What I want is my meal to be slapped against the side of that clay tandoor, which continues to beckon my gaze towards it.

“……One garlic naan please. No, just on it’s own. Tin of…….pop an’ all.”

Abdul wastes no time in rolling and flattening flour, oil, sugar and salt into an oval disc before lowering it into the bowels of the clay oven. I ruminate over the drinks fridge at the far side of the cafe. It’s Rubicon. Sometimes it’s Vimto, but more often than not, it’s Rubicon. In what is relatively short order, but feels like a lifetime to the popped up halfwit awaiting its presence to grace his face, the naan appears, a mesmeric garlic and herb swirl of wonderment. I herd it to the nearest table behind me as if I’m smuggling five kilos of coke through an airport. Almost sending the plastic water jug flying for a six as I crash into my seat, I hurriedly tear into my feast, drooling like a cartoon dog chasing a string of sausages.

“Fuuuuuuuuuucking hell” I gasp. The fucking thing is softer than Art Garfunkel’s voice. The dough pulls apart with the immense satisfaction of scissors gliding through wrapping paper. Steam envelopes my face, garlic butter permeates every one of my pores and my face contorts into a manic ‘Jack Nicholson’s lost the fucking plot here, lads’ sort of grin with every mouthful that cushions my tastebuds.

I reckon the entire thing has disappeared down my gullet in two minutes tops. The rain now teeming down outside, boinging off the tarmac, sputtering across the entrance way through the door I left open upon my entrance. I steady myself with a couple of final gulps of Rubicon.
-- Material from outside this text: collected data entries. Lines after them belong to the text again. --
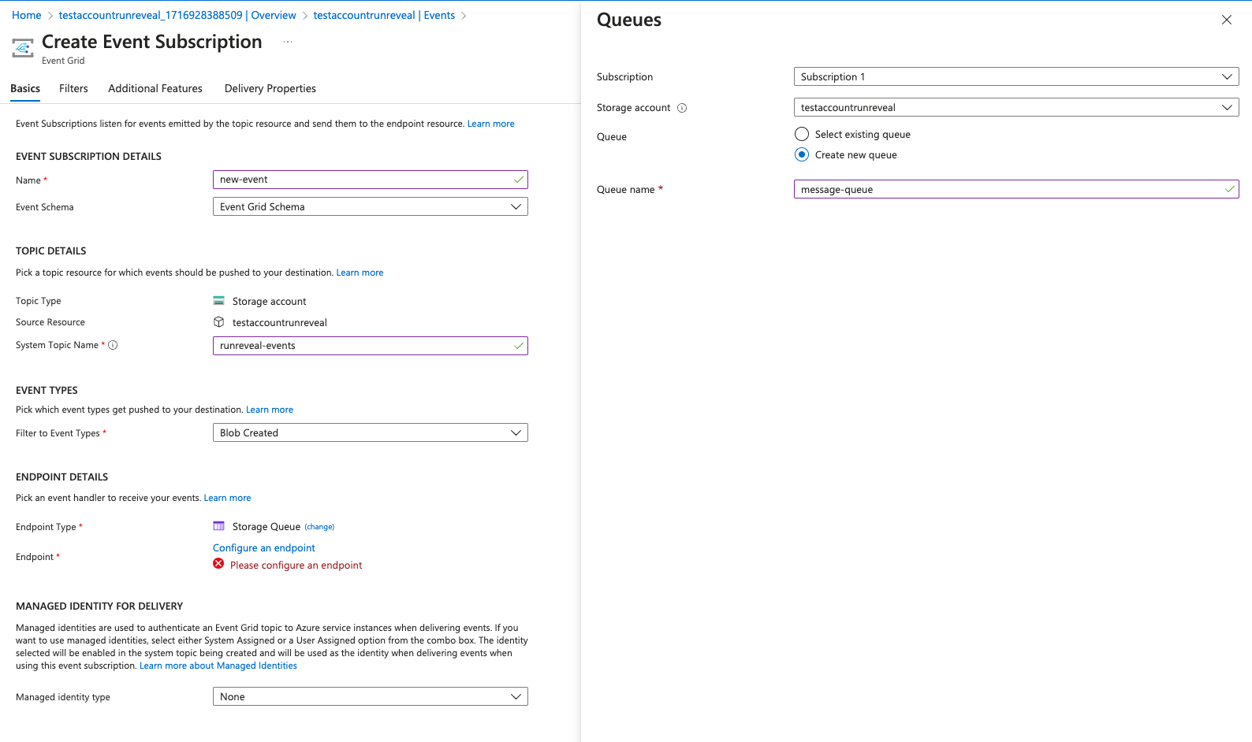The width and height of the screenshot is (1252, 742).
Task: Click the info icon beside System Topic Name
Action: (x=113, y=345)
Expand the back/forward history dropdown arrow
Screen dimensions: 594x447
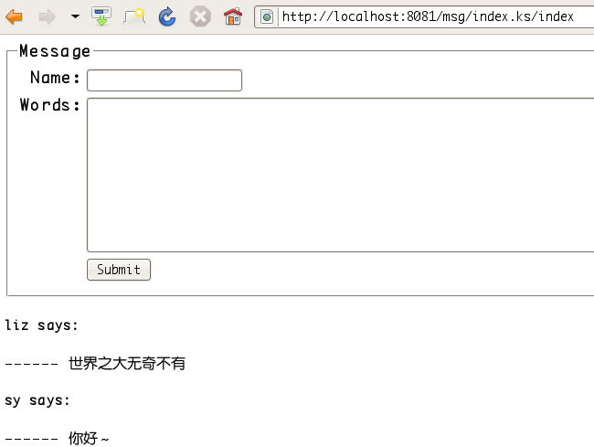point(75,16)
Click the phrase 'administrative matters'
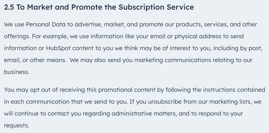The width and height of the screenshot is (269, 133). (x=144, y=114)
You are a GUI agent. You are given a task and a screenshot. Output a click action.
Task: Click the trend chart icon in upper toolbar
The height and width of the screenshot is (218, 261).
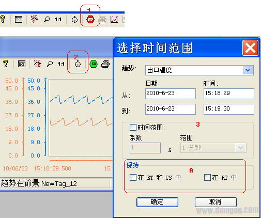pyautogui.click(x=114, y=19)
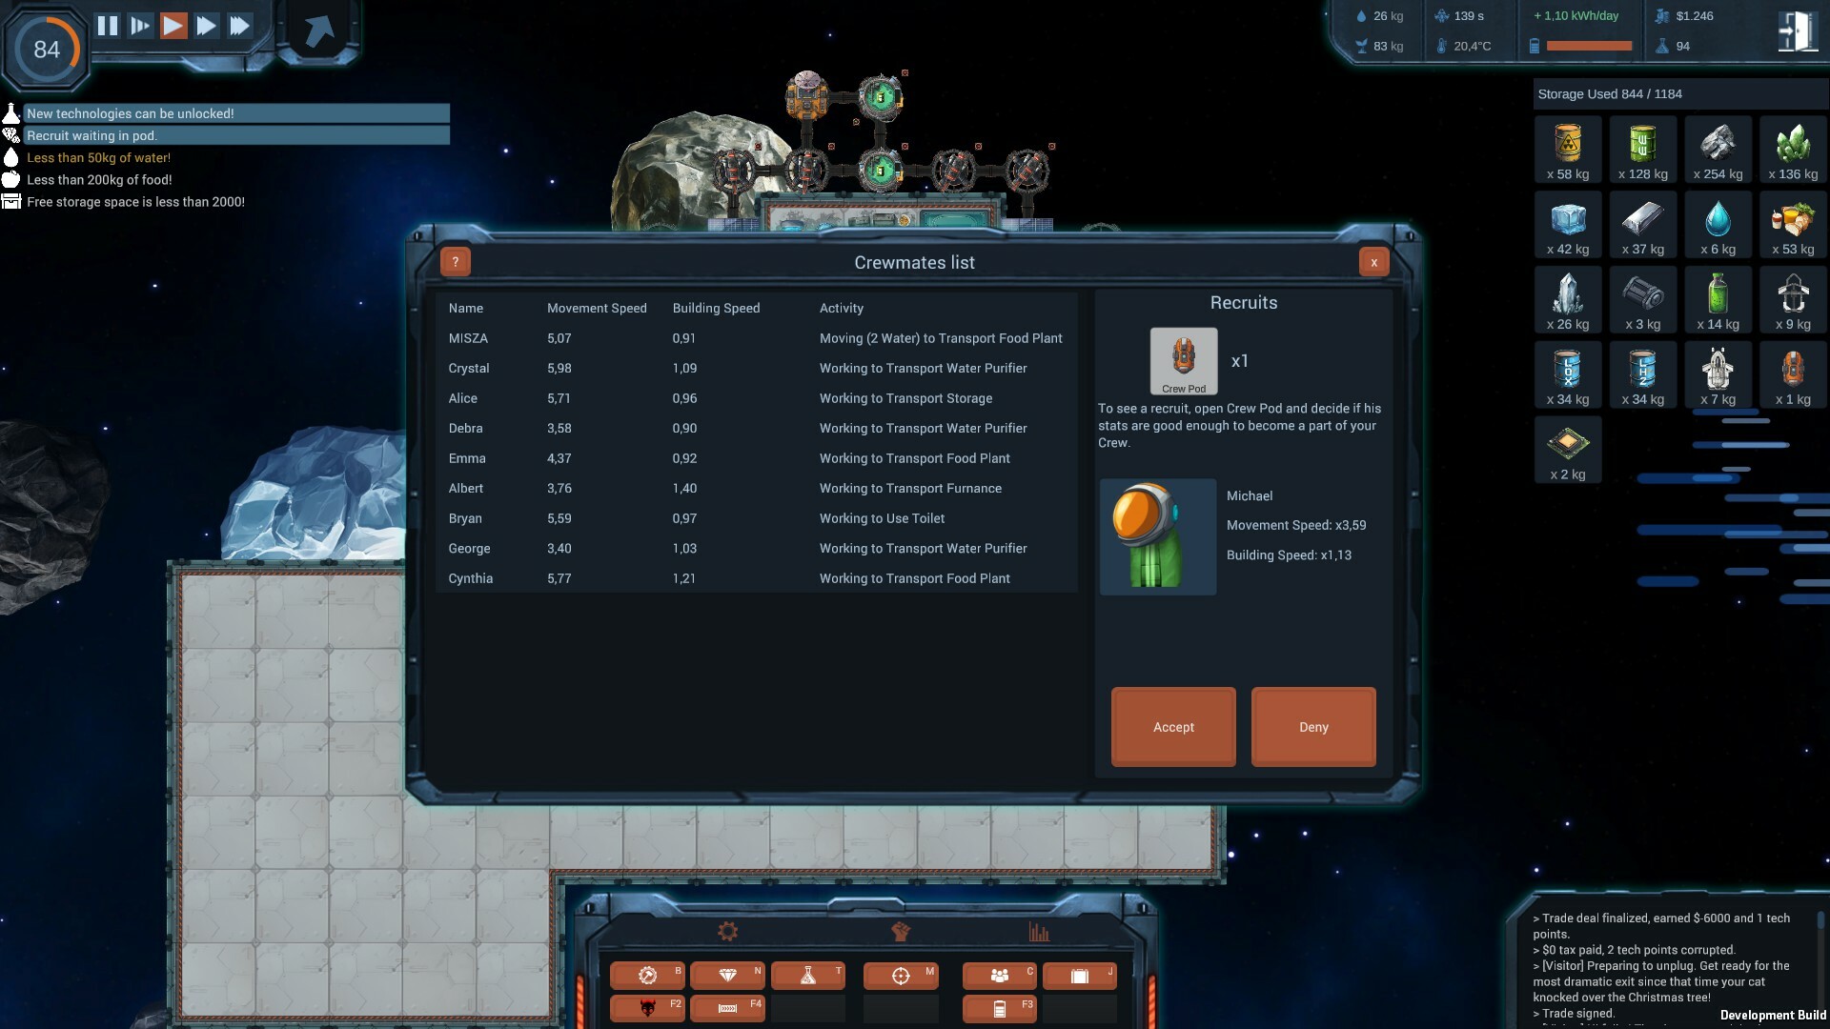Click the fast-forward speed control button
This screenshot has height=1029, width=1830.
point(205,25)
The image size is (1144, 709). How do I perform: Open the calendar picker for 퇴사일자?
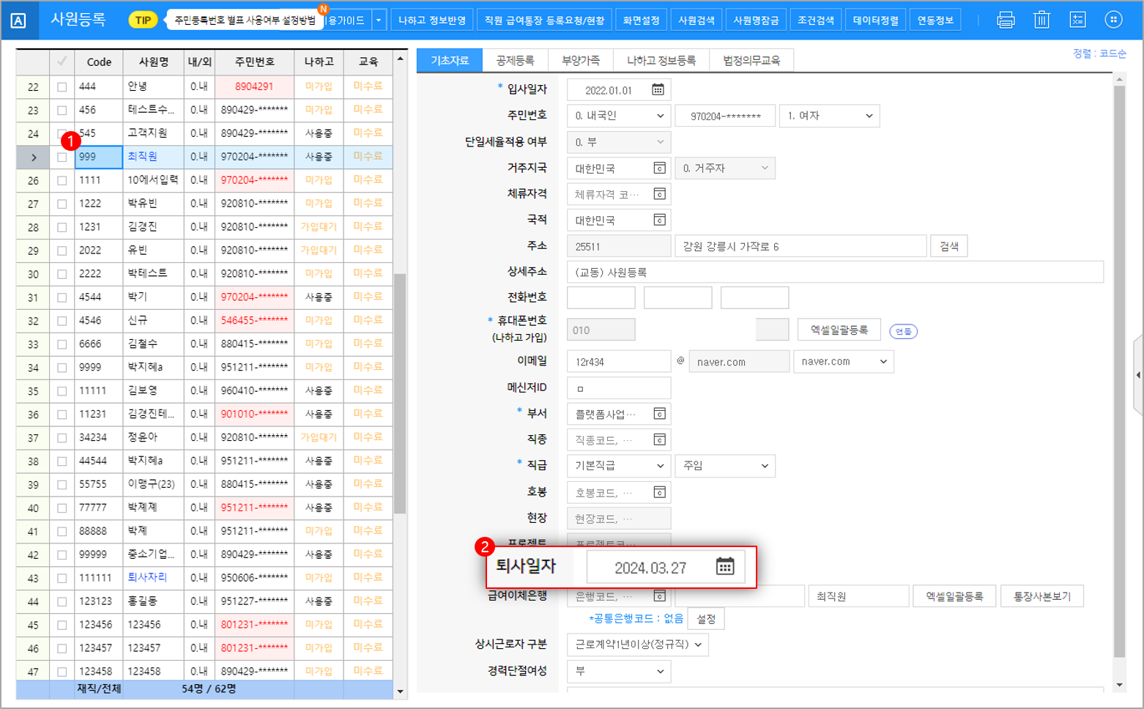point(724,566)
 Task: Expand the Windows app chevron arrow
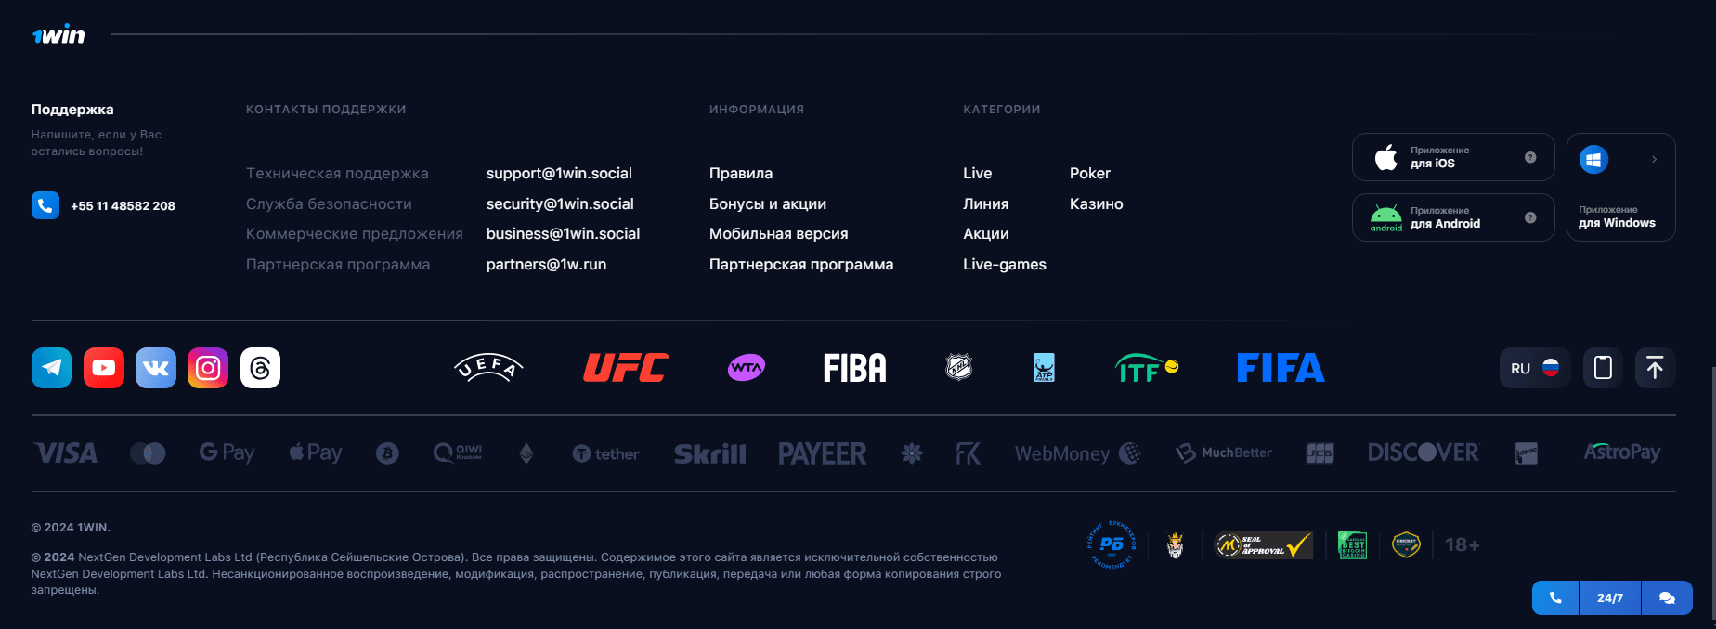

The glucose laden licks shaking some energy into my faltering, lager laden body. I wipe my chops with my bare hands, rubbing over my face like later career Al Pacino when he’s just received some bad news. I throw a couple of cups of water from the jug down me for good measure and allow myself the sort of lean normally reserved for the beginning of a post-Christmas dinner nap.

My WhatsApp pings. “You still out or you gone home?”

I am now soaked up, revived and emerging from Marhaba’s with the energy of a thousand Scatman Johns. I finally arrive home at half three in the morning. The next morning I watch old clips of Keith Floyd on Saturday Kitchen while my head feels like Joe Pesci is interrogating me for information in a vacant warehouse in Las Vegas. But no level of hangover can dampen the spirit of a man who less than 24 hours earlier had been banqueting in the back streets of the Northern Quarter at a cost of roughly two quid. I feel weary, helpless, anxiety ridden and ashamed as I do on all my hangovers, but I also feel like a fucking champion for my triumphant visit to see Nazir and Abdul.

Five years later, I still think about this afternoon on an almost weekly basis. Sometimes daily. I still frequent Marhaba at every available opportunity, even if that has, unfortunately, become less of an occurrence over the last couple of years. Last week, however, I once again plonked myself at the table by the door not long after the lunchtime rush and took down a chicken tikka kebab, nestled within one of those most luxurious of tandoori naans. The couple on the next table took down platefuls of keema and rice, while a bloke in the corner passionately compliments the chana he’s just polished off. The rain, once again, begins to descend. But I’ve got my chicken tikka naan and nowhere else to be. Fucking result.

It can sometimes feel flippant to label places as ‘institutions’ or ‘iconic’. Both terms are barely enough to sum up just how important Cafe Marhaba has been to Manchester over its 30 years of business. Hopefully there’s at least another 30 years of rainy day naans to come.